Data for this exercise:
-=-=-

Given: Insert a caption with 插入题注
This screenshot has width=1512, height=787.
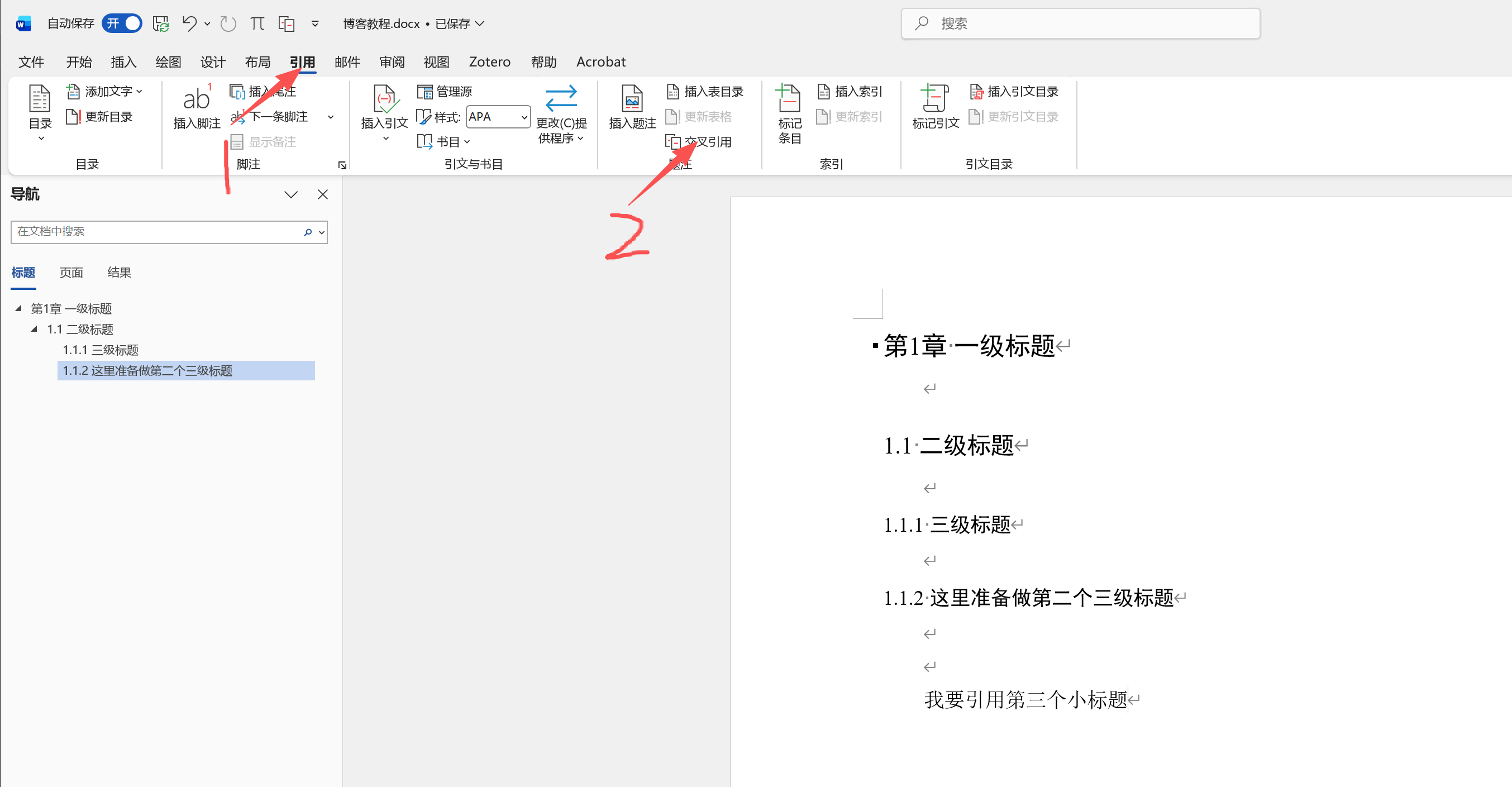Looking at the screenshot, I should [631, 108].
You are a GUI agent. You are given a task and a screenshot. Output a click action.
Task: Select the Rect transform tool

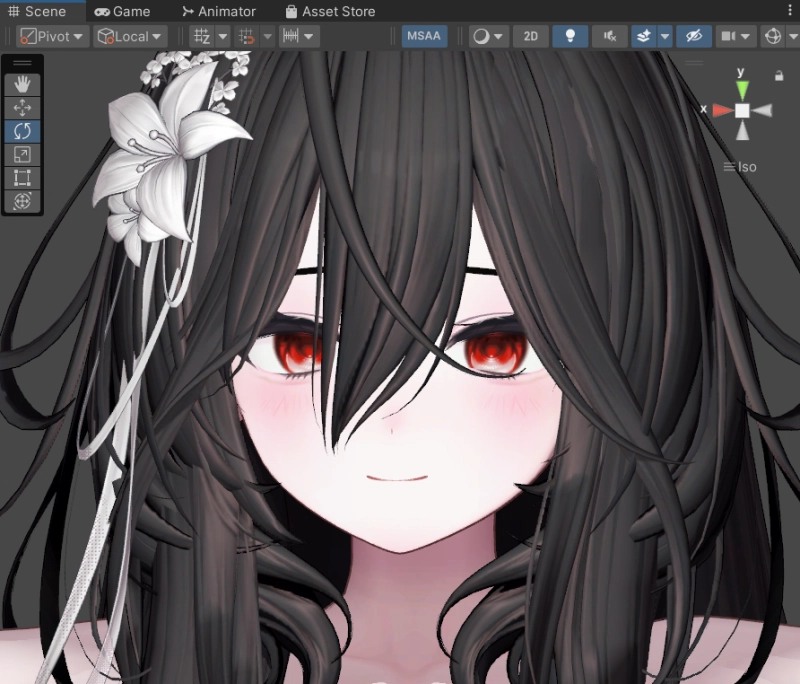[22, 178]
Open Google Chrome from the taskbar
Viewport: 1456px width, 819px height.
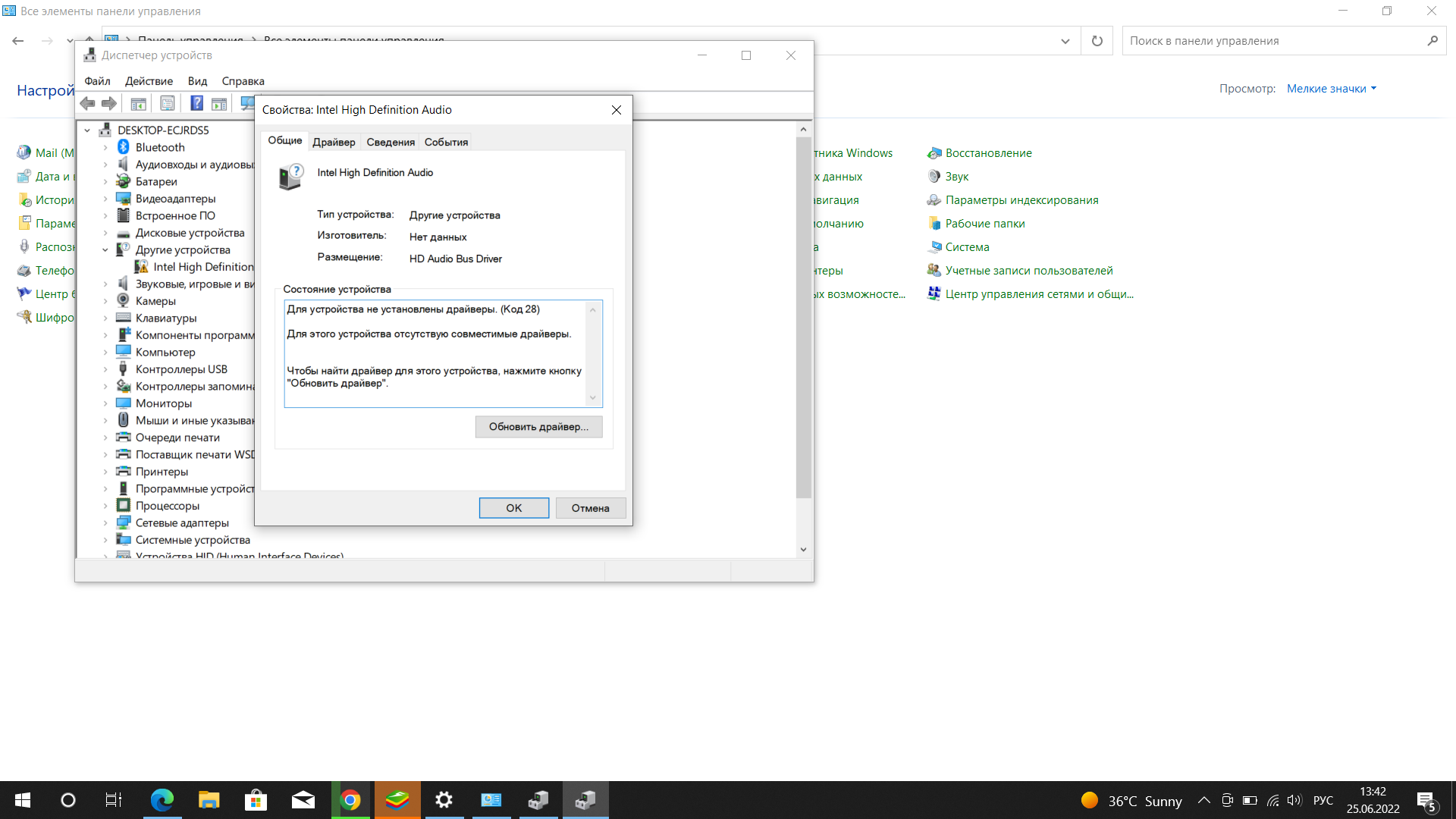coord(350,800)
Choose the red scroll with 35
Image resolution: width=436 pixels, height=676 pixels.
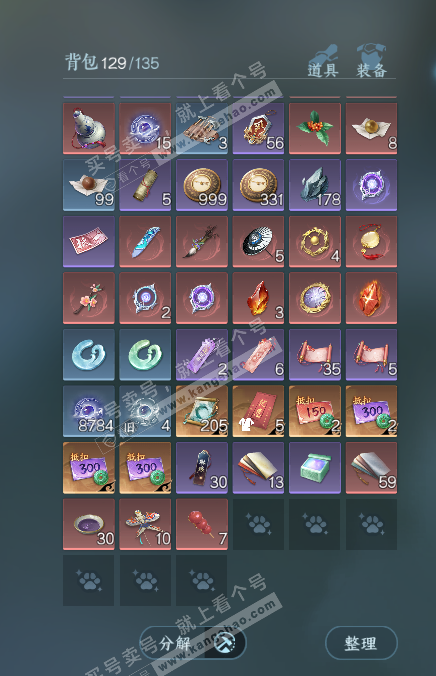pos(315,355)
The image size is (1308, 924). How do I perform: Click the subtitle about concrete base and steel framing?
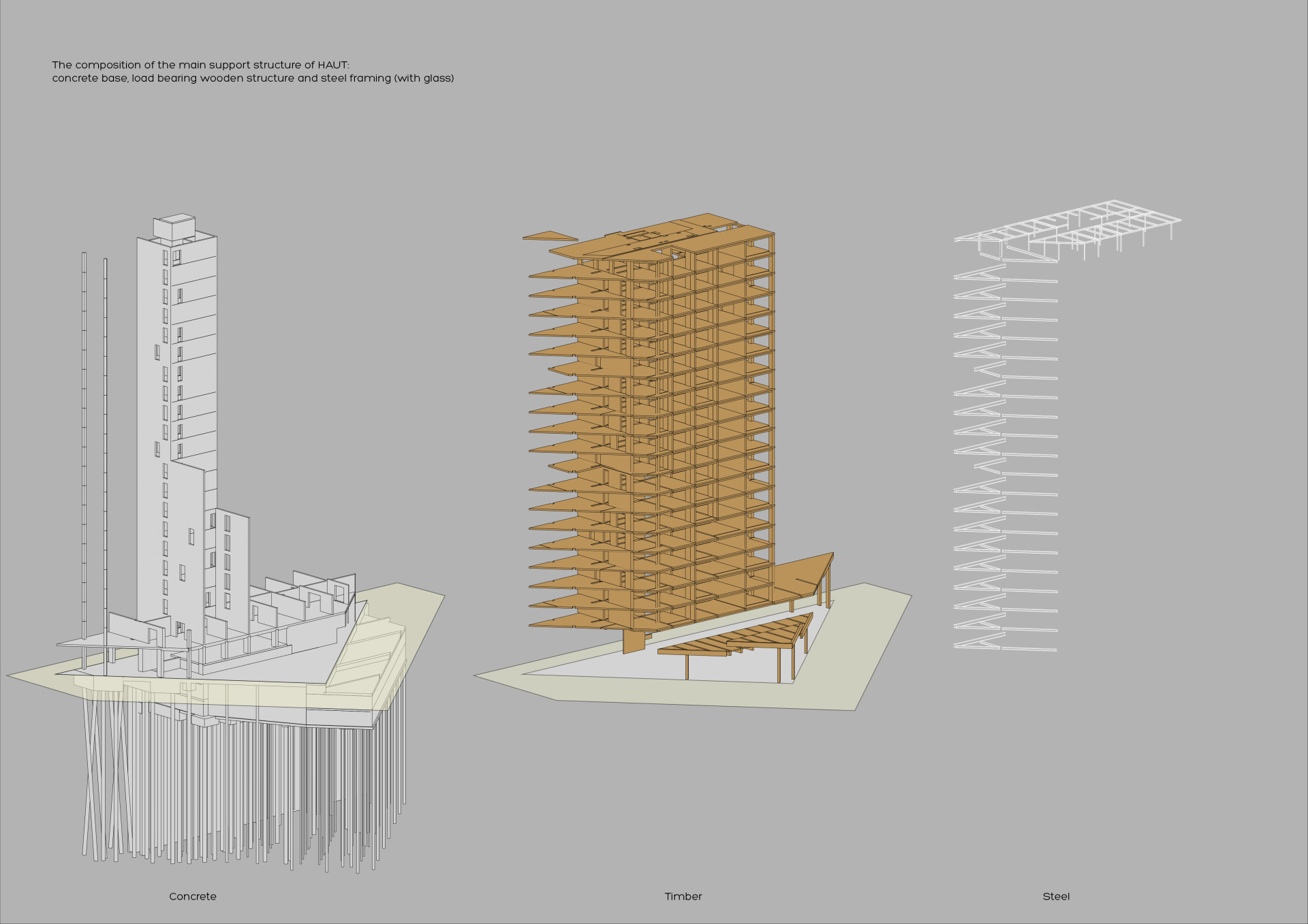pos(253,78)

-=-=-

Update the rows from the line containing "Open Google Chrome from the taskbar" through the end of the rows, changing "red scroll" to "blue scroll" and leaving everything else unchanged. Omit the pictures from your answer.

Open Google Chrome from the taskbar
Viewport: 1456px width, 819px height.
coord(350,800)
Choose the blue scroll with 35
Image resolution: width=436 pixels, height=676 pixels.
pos(315,355)
The image size is (1308, 924). How do I perform: Click the subtitle about concrete base and steel framing?
pos(253,78)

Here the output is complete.